All of the data that follows should be output again without any alteration.

── SUPPLIED DATA ──

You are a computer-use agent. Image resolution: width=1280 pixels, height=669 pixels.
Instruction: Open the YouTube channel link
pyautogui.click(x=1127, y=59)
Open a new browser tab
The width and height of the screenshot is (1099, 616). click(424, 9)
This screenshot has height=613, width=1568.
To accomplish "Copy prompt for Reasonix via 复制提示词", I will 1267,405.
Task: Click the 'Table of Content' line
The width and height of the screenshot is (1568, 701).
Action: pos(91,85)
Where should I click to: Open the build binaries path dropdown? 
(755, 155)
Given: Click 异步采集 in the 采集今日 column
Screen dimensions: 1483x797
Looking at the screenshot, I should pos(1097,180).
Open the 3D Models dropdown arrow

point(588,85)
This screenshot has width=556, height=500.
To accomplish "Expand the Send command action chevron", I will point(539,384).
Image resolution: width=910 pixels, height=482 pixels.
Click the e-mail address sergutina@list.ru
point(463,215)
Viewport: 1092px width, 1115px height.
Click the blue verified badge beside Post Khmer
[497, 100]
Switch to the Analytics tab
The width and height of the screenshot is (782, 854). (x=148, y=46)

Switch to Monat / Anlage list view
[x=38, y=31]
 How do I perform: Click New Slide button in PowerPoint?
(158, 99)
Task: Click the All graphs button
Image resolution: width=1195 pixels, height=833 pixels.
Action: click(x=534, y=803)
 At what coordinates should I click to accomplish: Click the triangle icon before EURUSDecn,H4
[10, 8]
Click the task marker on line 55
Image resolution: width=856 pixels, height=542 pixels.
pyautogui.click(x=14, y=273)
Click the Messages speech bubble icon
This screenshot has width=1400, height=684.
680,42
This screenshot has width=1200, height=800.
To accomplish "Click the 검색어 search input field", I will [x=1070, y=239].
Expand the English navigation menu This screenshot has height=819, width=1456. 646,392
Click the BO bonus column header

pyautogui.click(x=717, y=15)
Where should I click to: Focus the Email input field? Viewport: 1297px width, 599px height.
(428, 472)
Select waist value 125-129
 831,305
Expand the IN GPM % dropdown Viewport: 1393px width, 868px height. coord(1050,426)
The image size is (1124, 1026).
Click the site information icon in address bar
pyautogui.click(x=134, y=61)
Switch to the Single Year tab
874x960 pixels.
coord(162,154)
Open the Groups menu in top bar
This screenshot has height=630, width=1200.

───

» **YOUR SOLUTION**
You are a computer-use agent. Image resolution: width=1280 pixels, height=669 pixels.
Instruction: Open the YouTube channel link
pyautogui.click(x=1127, y=59)
Open a new browser tab
The width and height of the screenshot is (1099, 616). click(424, 9)
This screenshot has height=613, width=1568.
To accomplish "Copy prompt for Reasonix via 复制提示词", I will 1267,405.
Task: Click the 'Table of Content' line
The width and height of the screenshot is (1568, 701).
Action: pos(91,85)
Where should I click to: Open the build binaries path dropdown? 
(755, 155)
Given: Click 异步采集 in the 采集今日 column
Screen dimensions: 1483x797
Looking at the screenshot, I should pos(1097,180).
Open the 3D Models dropdown arrow

point(588,85)
This screenshot has width=556, height=500.
To accomplish "Expand the Send command action chevron", I will point(539,384).
Image resolution: width=910 pixels, height=482 pixels.
Click the e-mail address sergutina@list.ru
point(463,215)
Viewport: 1092px width, 1115px height.
Click the blue verified badge beside Post Khmer
[497, 100]
Switch to the Analytics tab
The width and height of the screenshot is (782, 854). (x=148, y=46)

Switch to Monat / Anlage list view
[x=38, y=31]
 How do I perform: Click New Slide button in PowerPoint?
(158, 99)
Task: Click the All graphs button
Image resolution: width=1195 pixels, height=833 pixels.
Action: click(x=534, y=803)
 At what coordinates should I click to accomplish: Click the triangle icon before EURUSDecn,H4
[10, 8]
Click the task marker on line 55
Image resolution: width=856 pixels, height=542 pixels.
pyautogui.click(x=14, y=273)
Click the Messages speech bubble icon
This screenshot has width=1400, height=684.
680,42
This screenshot has width=1200, height=800.
To accomplish "Click the 검색어 search input field", I will [x=1070, y=239].
Expand the English navigation menu This screenshot has height=819, width=1456. 646,392
Click the BO bonus column header

pyautogui.click(x=717, y=15)
Where should I click to: Focus the Email input field? Viewport: 1297px width, 599px height.
(428, 472)
Select waist value 125-129
 831,305
Expand the IN GPM % dropdown Viewport: 1393px width, 868px height. coord(1050,426)
The image size is (1124, 1026).
Click the site information icon in address bar
pyautogui.click(x=134, y=61)
Switch to the Single Year tab
874x960 pixels.
coord(162,154)
Open the Groups menu in top bar
This screenshot has height=630, width=1200.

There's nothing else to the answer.